Since the UAE agreement was inked, senior administration officials have been divided over whether the gold standard should become the norm for additional nuclear commerce pacts or if, instead, this type of restriction on activities should be included only on a “case-by-case” basis.
State and Energy department officials adopted the latter policy early this year, but immediately drew sharp criticism from Democrats and Republicans alike for backing away from a potentially useful nonproliferation tool (see GSN, Jan. 23).
Enrichment and reprocessing can be useful for peaceful atomic energy -- the focus of such trade pacts -- in terms of producing fuel for nuclear power plants. It also could open the door, though, to the diversion of fissile material for clandestine efforts to develop an atomic weapon. By contrast, a renunciation of these activities could boost confidence that a partner nation would not build an illicit bomb, and help hold other states accountable for their nuclear activities.

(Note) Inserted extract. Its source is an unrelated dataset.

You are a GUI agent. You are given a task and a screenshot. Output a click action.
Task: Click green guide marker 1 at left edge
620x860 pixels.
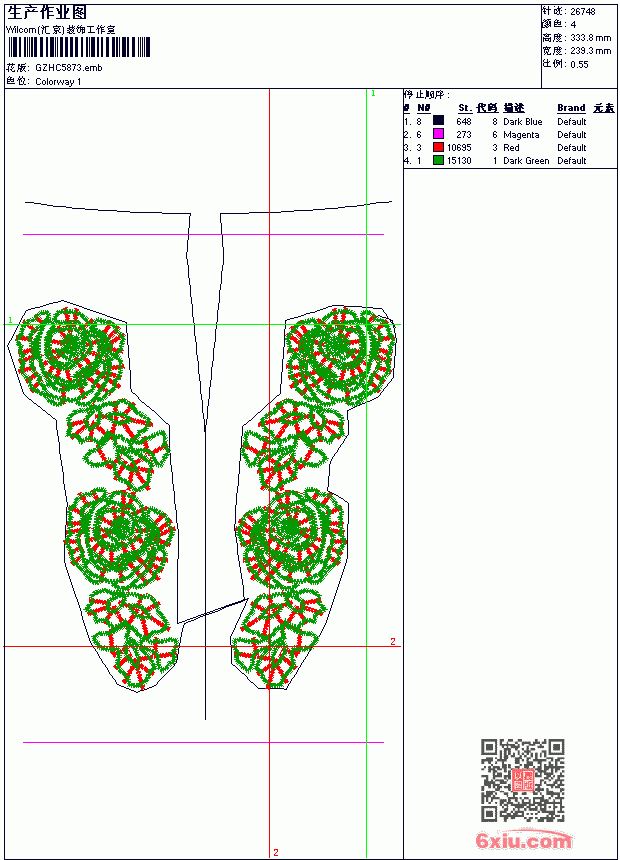click(x=10, y=320)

The administration recently suspended implementation of the case-by-case negotiating policy and threw the matter back into interagency review. A White House decision regarding when and how vigorously to pursue the gold standard remains pending, well placed sources said.
Meanwhile, State Department officials last summer began coordinating with counterparts from Energy and other federal agencies on proposed language for the Taiwan trade pact, which is to replace an existing accord that expires in 2014, Washington officials said.
Foggy Bottom’s initial draft included a provision that Taiwan would not produce any nuclear fuels, and in return it would win continued access to sensitive U.S. nuclear energy materials, technologies and information, according to government correspondence obtained by Global Security Newswire through a Freedom of Informational Act request.
The State Department circulated proposed Taiwan pact language last August, but a month passed before Energy officials had a chance to review it, Richard Goorevich, an Energy senior policy adviser, said last September in an e-mail message sent to two other officials at his agency.
“State Department did include essentially the no-ENR language from the UAE agreement in the text,” Goorevich told his colleagues, Joyce Connery, then a senior adviser to Deputy Energy Secretary Daniel Poneman, and Sean Oehlbert, an Energy program manager and policy adviser. Connery now directs energy policy on the National Security Council staff.
The term “no-ENR” refers to a prohibition on enriching uranium or reprocessing plutonium.
Goorevich, a 19-year career Energy official, asked Connery and Oehlbert to “keep in mind” that the no-enrichment-or-reprocessing “language is not in the current U.S.-Taiwan 123 agreement and has not been included [in] recent renewals, such as the U.S.-Australia renewal” (see GSN, Nov. 18, 2010). Additional text was redacted from the released memo because it was said to contain privileged or advisory content.
“I think it’s no problem for my country to follow these provisions, to agree to that, because we have no such facility to reuse fuel” and “no plans to build such a facility,” one Taiwanese government official said this week, declining to be named because of diplomatic sensitivities. “Our government insists on peaceful use of nuclear energy, so we don’t want to raise any proliferation concerns.”